Details of the Maine Multiple Complex Conditions Project (MMCCP) were shared during a presentation at a one-day conference held by Maine Quality Counts in April for healthcare stakeholders.

[See also: Integrating primary care and behavioral health offers opportunities]

The MMCCP, done in partnership with the Maine Department of Health and Human Services and the University of Southern Maine Muskie School, studied more than 63,000 long-term Medicaid members in Maine. Nearly half of the cohort (48.9 percent) has a behavioral health disorder.

"One of the misperceptions with the behavioral health group is that the cost to the system is more associated with behavioral health costs," said Leticia Huttman, recovery manager of the state's Office of Substance Abuse and Mental Health Services.
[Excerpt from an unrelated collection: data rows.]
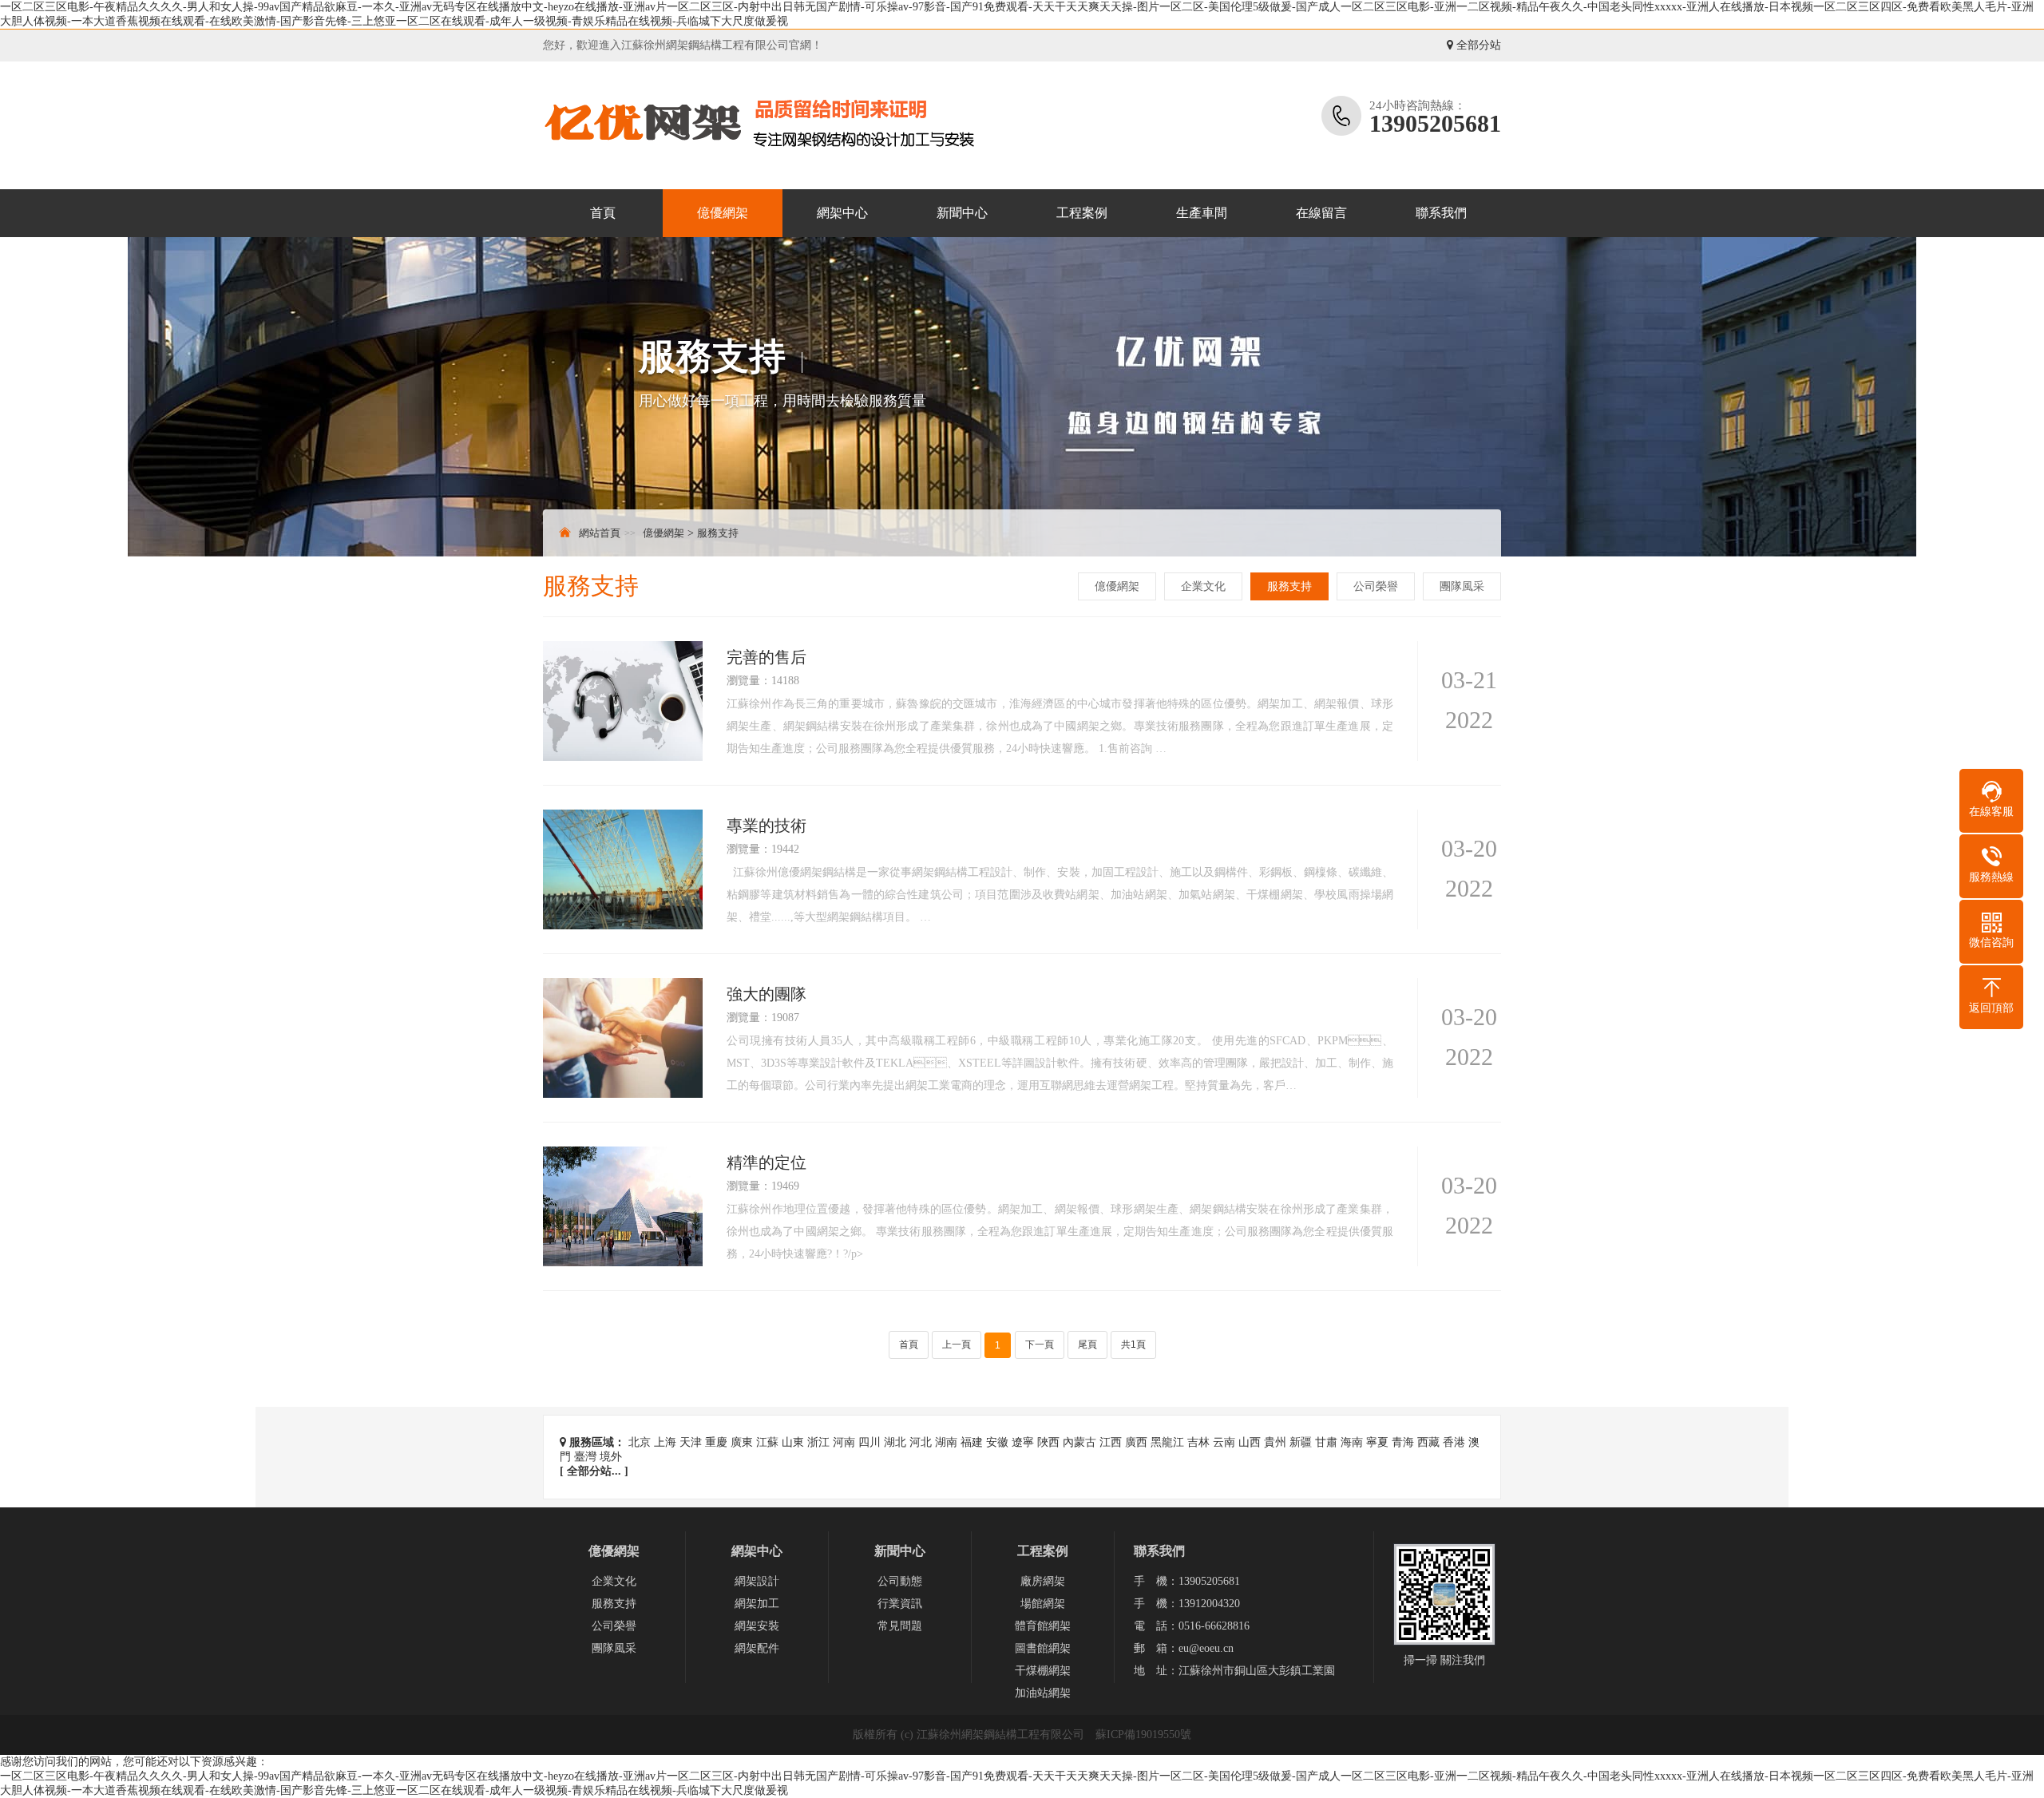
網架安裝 (757, 1626)
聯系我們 (1441, 213)
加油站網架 (1043, 1693)
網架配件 (757, 1648)
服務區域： (595, 1442)
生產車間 (1201, 213)
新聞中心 (962, 213)
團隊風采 (1462, 586)
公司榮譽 (1375, 586)
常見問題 (899, 1626)
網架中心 (842, 213)
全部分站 (1477, 45)
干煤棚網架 (1043, 1671)
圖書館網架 (1043, 1648)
But what the researchers found, she said, was that most of the expenditures for Medicaid beneficiaries with behavioral health disorders and medical co-morbidities were for the medical, not the behavioral health, services.
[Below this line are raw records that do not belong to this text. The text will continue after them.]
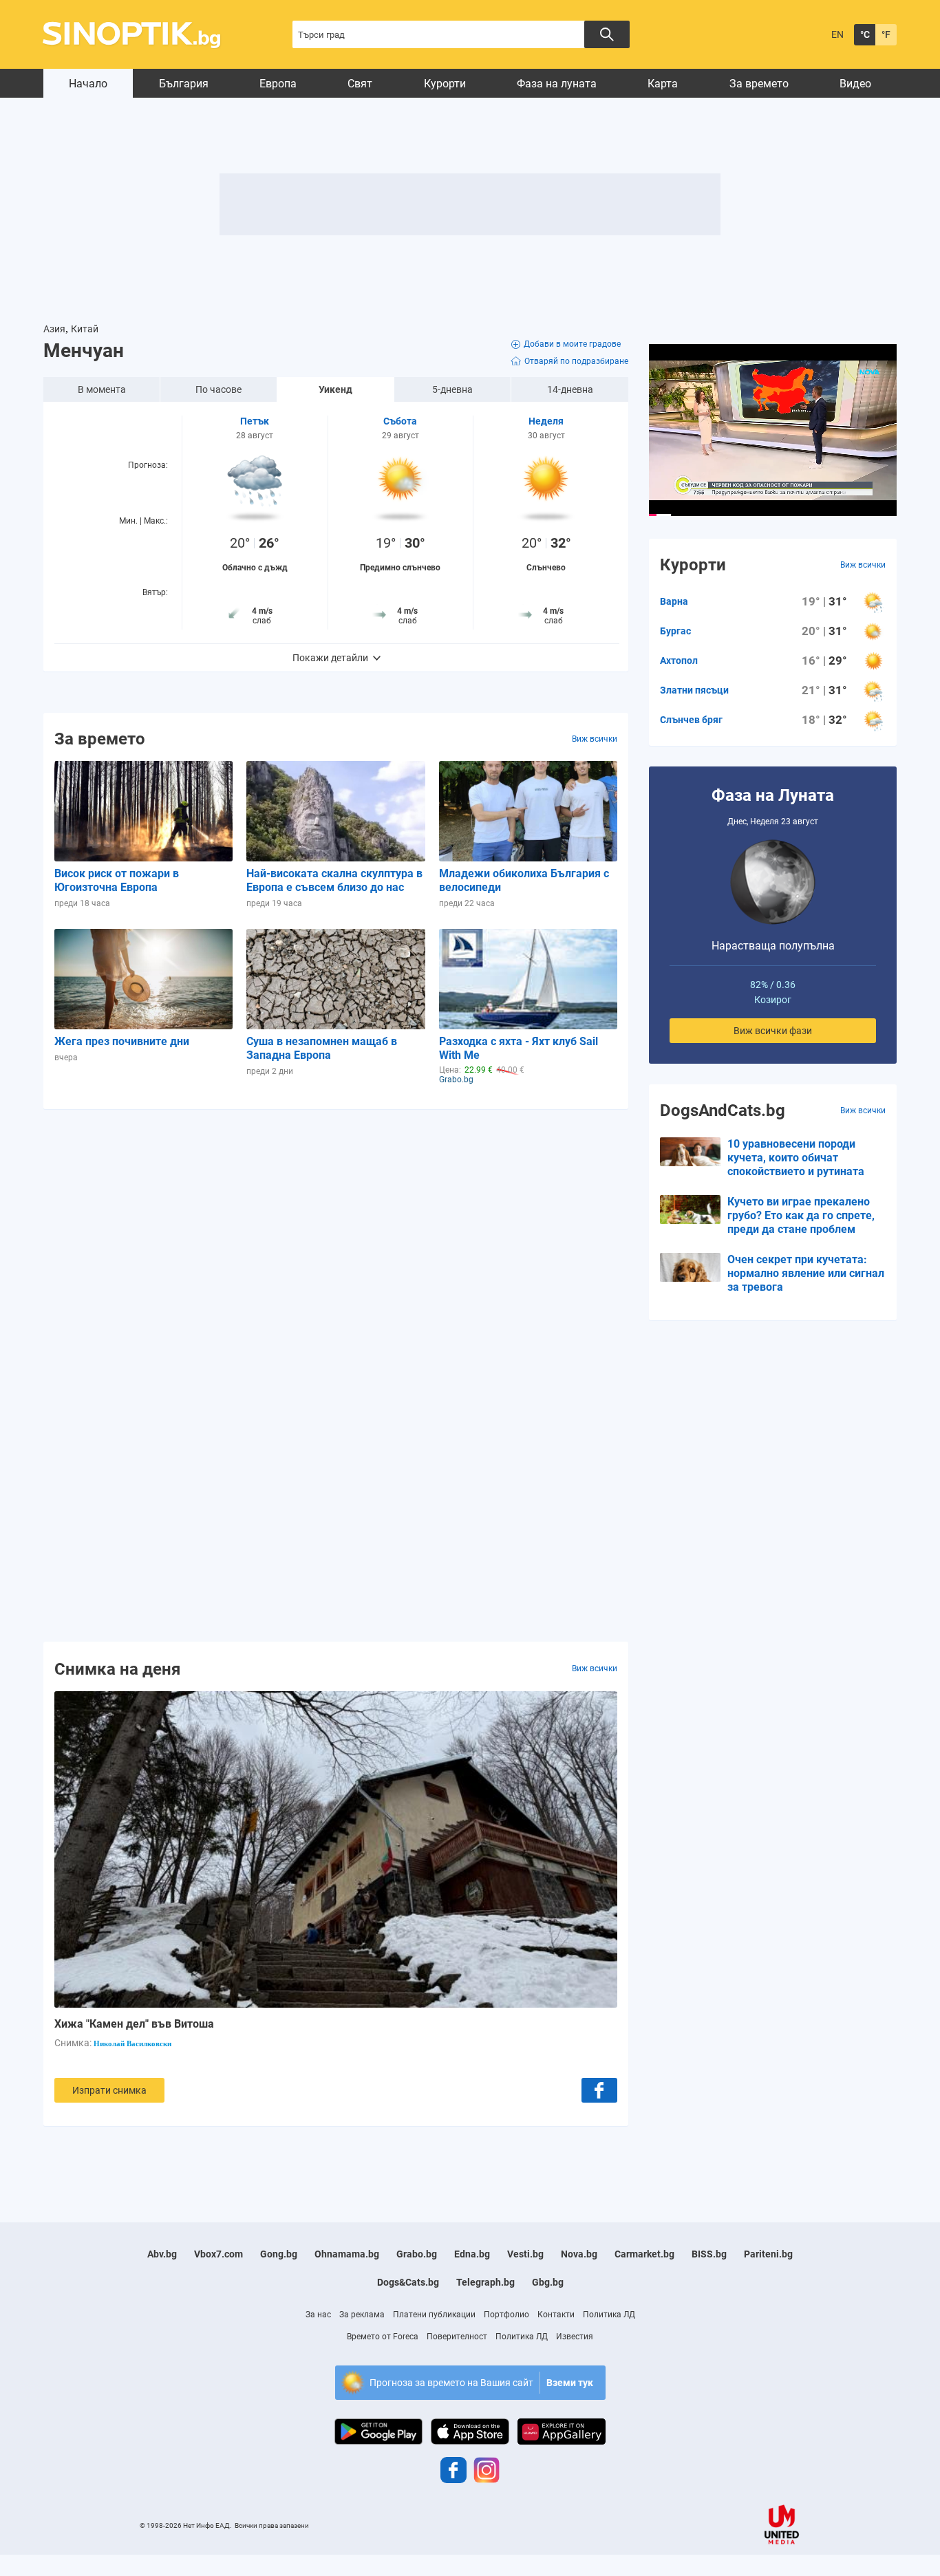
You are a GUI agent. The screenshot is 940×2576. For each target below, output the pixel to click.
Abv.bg (162, 2254)
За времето (759, 83)
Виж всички (594, 739)
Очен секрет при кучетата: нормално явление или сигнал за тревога (805, 1273)
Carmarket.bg (644, 2254)
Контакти (556, 2314)
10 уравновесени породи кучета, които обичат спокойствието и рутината (795, 1157)
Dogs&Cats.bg (408, 2282)
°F (886, 34)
"The impact on medical cost was really the same has having three chronic medical conditions," she said.

And fragmented care, particularly fragmented primary care, adds to those costs.

[See also: Colorado pilot tests payment model to make behavioral health-primary care integration financially viable]

"Fragmented care is a major driver of cost and complications," said John Devlin, MD, associate professor at Tufts University School of Medicine and director of the diabetes center at Mercy Hospital in Portland, Maine.

The study found a 25 percent increase in medical costs for beneficiaries receiving fragmented care and 16 percent more visits to the emergency department with fragmented primary care.

To improve health outcomes and control costs in patients with behavioral health disorders and chronic medical conditions, the researchers concluded, it is imperative to have physician-directed continuity of care.

Getting that sort of continuity of care between the behavioral health and primary care worlds is not an easy task, though, said Benjamin Crocker, MD, medical director of APS Healthcare, a healthcare solutions provider with a contract with Maine's DHHS.

The disconnect between primary care and behavioral health often means duplication of services for a single patient and a lack of communication about treatment plans, said Crocker.

"As long as we have this fee-for-service system … where, basically, if you show up you're expected to see X number of patients and get the documentation done so the lights are on, doing the integrated work often really feels like its coming out of your hide. … it often just doesn't get done," he said.

Crocker said to eliminate the care fragmentation between primary care and behavioral health, particular staff people should be designated to make the communication happen and that co-locating the practices would better facilitate communication and sharing of resources.